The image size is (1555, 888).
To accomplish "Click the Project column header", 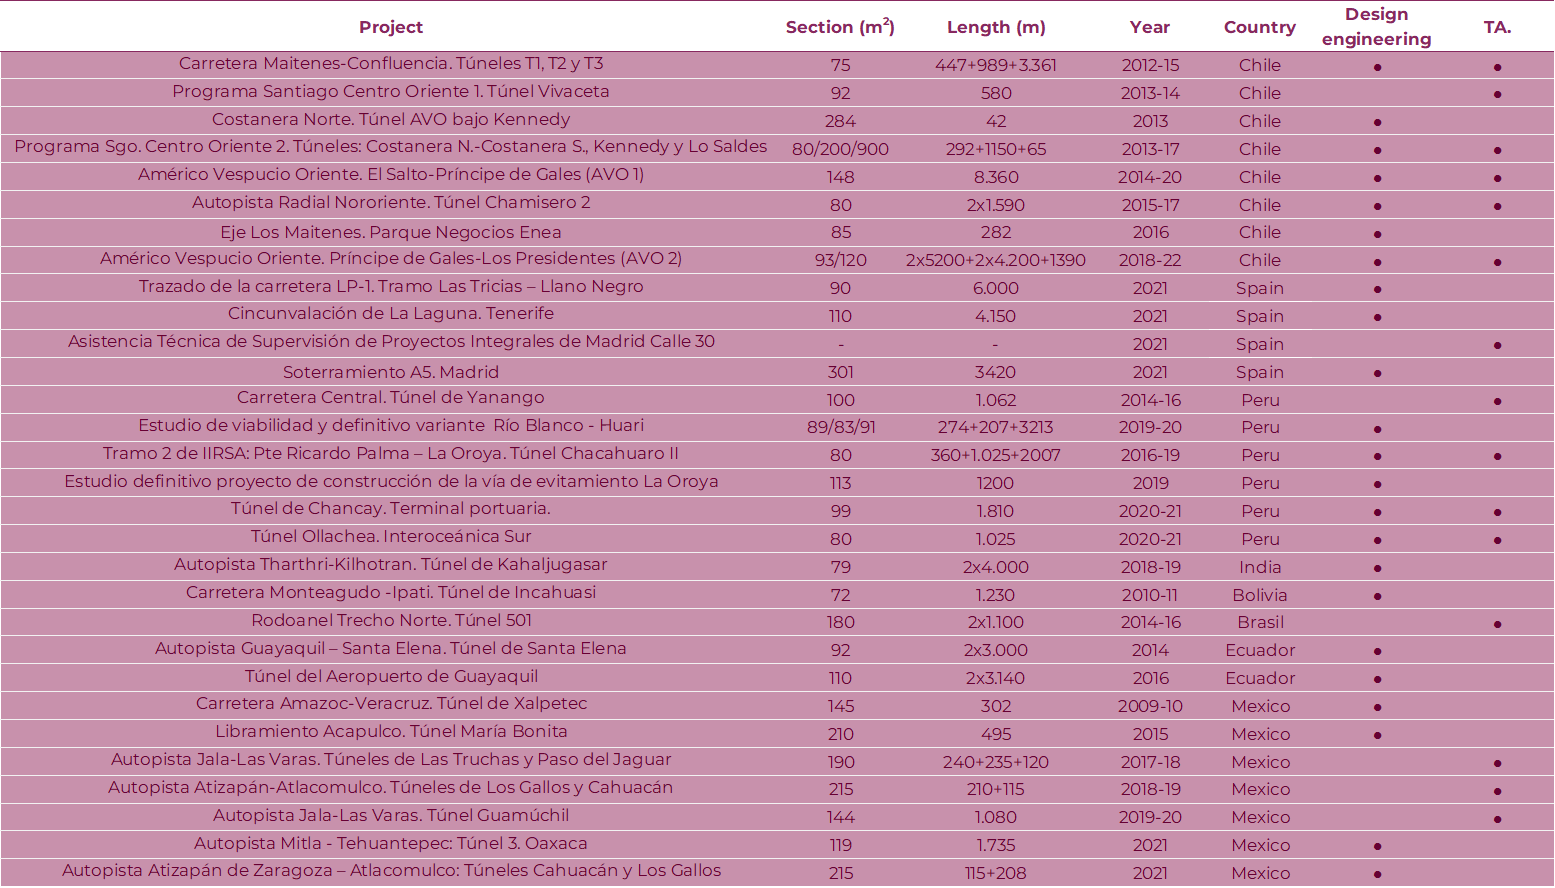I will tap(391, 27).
=======
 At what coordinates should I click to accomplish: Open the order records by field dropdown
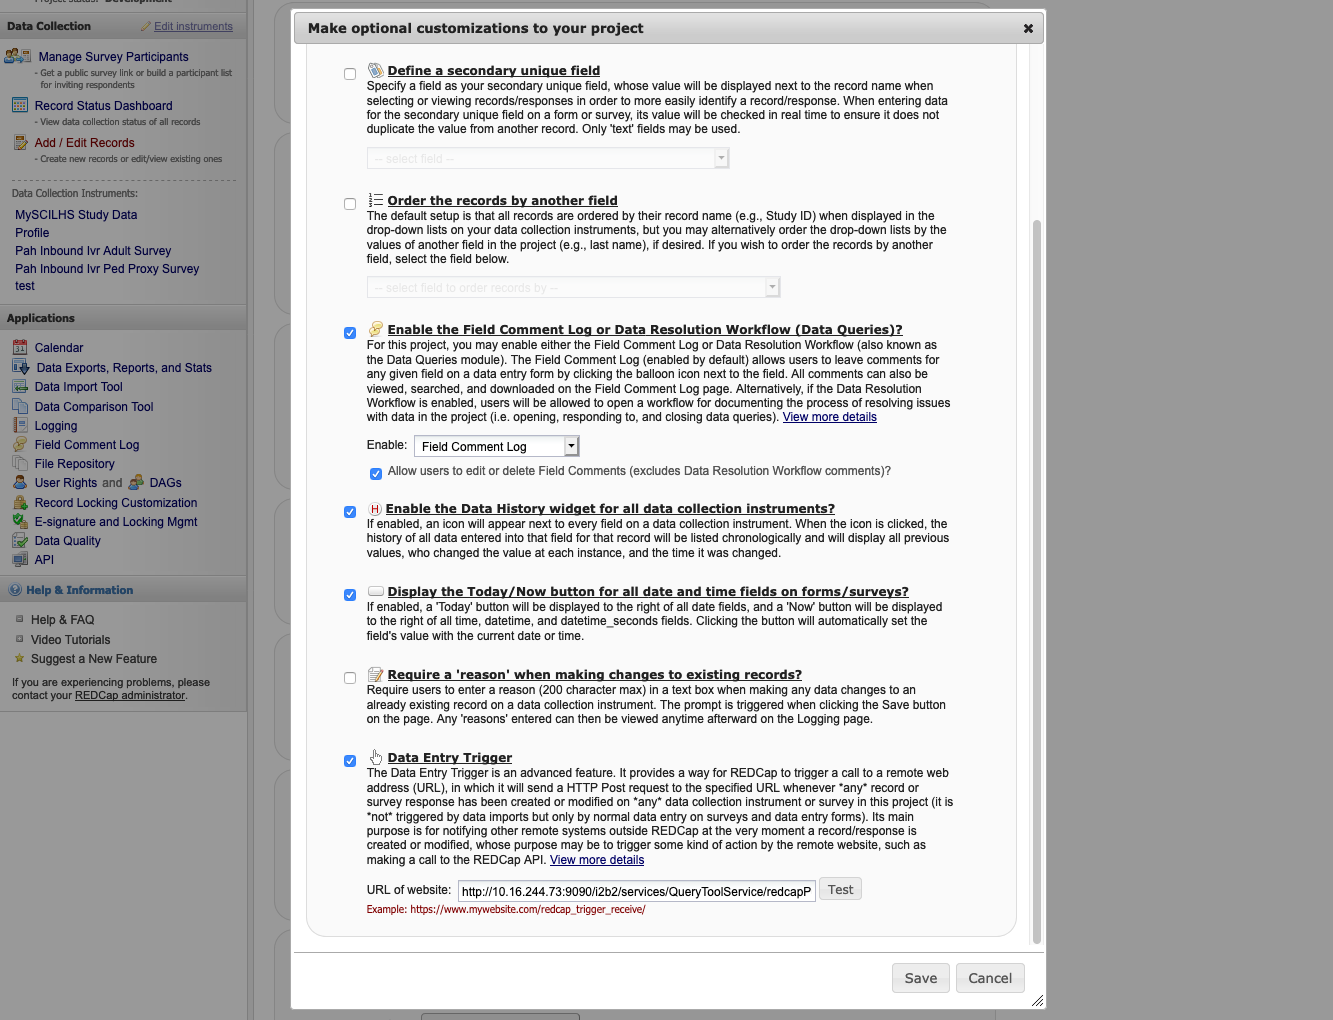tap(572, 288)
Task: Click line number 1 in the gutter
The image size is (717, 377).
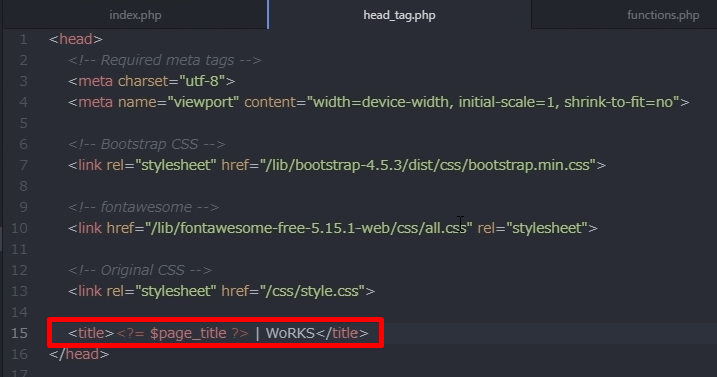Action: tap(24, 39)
=======
[YOUR INSTRUCTIONS] Repeat the material verbatim between the lines containing "Task: Click line number 1 in the gutter" and "Action: tap(24, 39)", inclusive. Leave the pictures out of your answer.

[REPLY]
Task: Click line number 1 in the gutter
The image size is (717, 377).
Action: tap(24, 39)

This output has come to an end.